Titled the "Peace and Recovery Conference", officials from the autonomous Kurdistan region on Friday voiced controversial calls to normalise ties with Israel and follow suit of four Arab nations which did so last year.
In a statement following the conference, the participants claimed they represent tribal leaders and members of 'Sahwat al-Iraq' (Iraq Awakening) group - which has previously battled Al-Qaeda - directing calls to Iraqis to "enter relations with Israel and its people".
However, the leader of Sahwat al-Iraq, Ahmed Abu-Risha, denied that his group had anything to do with the conference, describing the claims as false and slanderous.
"From the depths of moral commitment and responsibility, we declare that they (speakers) do not represent anyone, and they are not allowed to exploit a clan or region" to talk about such an issue, said Abu-Risha.

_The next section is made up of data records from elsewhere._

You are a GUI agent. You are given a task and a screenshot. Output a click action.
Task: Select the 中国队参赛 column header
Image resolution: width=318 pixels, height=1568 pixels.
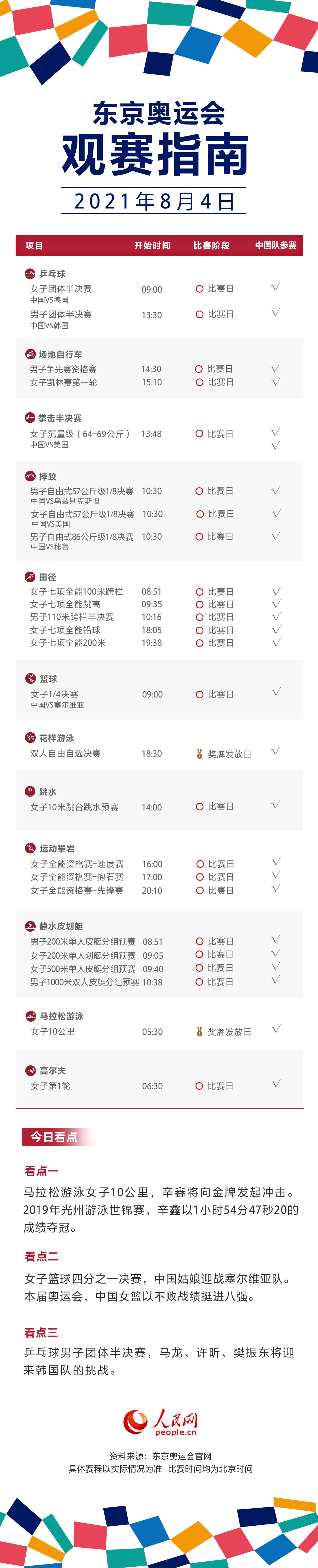click(276, 245)

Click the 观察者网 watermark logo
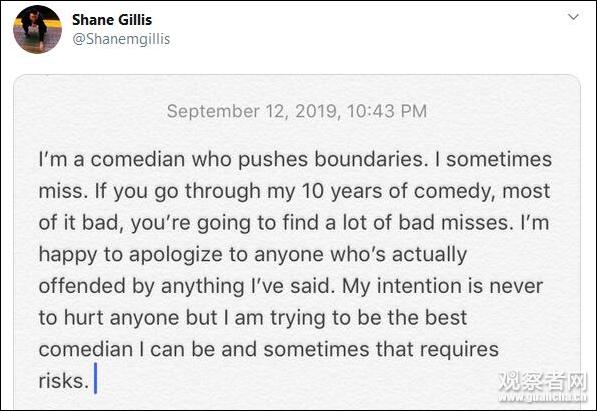click(x=543, y=381)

In response to the conference, Iraqi Prime Minister Mustafa Al-Kazemi strongly condemned the normalisation calls, said such stances only represented the speakers in the event.

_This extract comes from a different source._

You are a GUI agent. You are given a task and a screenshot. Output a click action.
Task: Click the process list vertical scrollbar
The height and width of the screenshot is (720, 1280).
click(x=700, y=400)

"These meetings (conference) do not represent the people and residents of Iraqi cities," the statement read, adding that it was also an attempt to cause controversy and confusion only weeks before Iraqis are set to head to the polls in legislative elections.

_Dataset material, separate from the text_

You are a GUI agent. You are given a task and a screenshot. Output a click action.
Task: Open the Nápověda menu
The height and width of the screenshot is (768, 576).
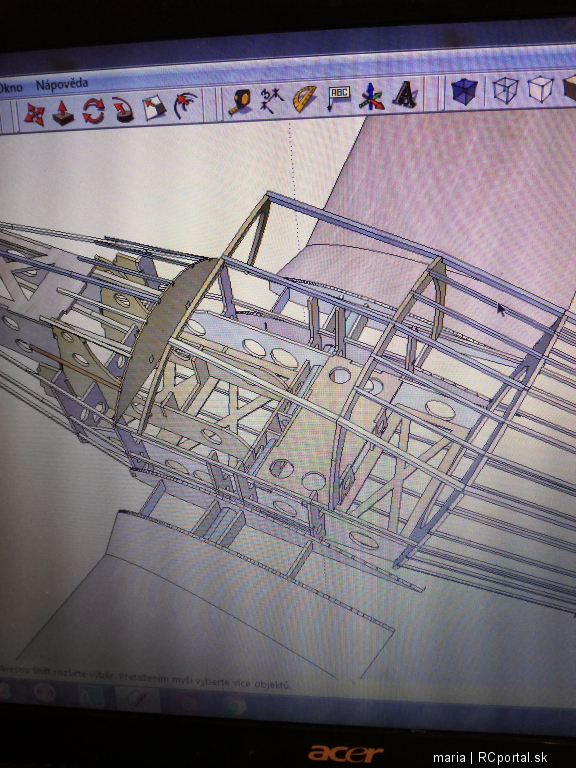[x=62, y=85]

Al-Kazemi added that proposing normalisation with Israel was constitutionally rejected in Iraq.
"The government has clearly expressed Iraq’s consistent historical position in support of the just Palestinian cause and its defense of the rights of the Palestinian people, foremost of which is their right to an independent state with Jerusalem as its capital, and rejecting all forms of (Israeli) settlements, aggression and occupation practiced by Israel against the brotherly Palestinian people," Al-Kazemi said.
Several other officials echoed Al-Kazemi, denouncing such stances and stressing Iraq’s firm opposition of Israel and its policies.
Known as the Abraham Accords and mediated by the US, the UAE and Bahrain, followed by Sudan then Morocco had established diplomatic ties with Israel, in a move slammed by much of the Arab world and the Palestinians as a betrayal.
In return for normalising with Israel, the US had promised Sudan that it would be lifted off the state-sponsored terrorist list and helped financially. Morocco was also guaranteed US recognition of its sovereignty over the disputed-Western Sahara territory.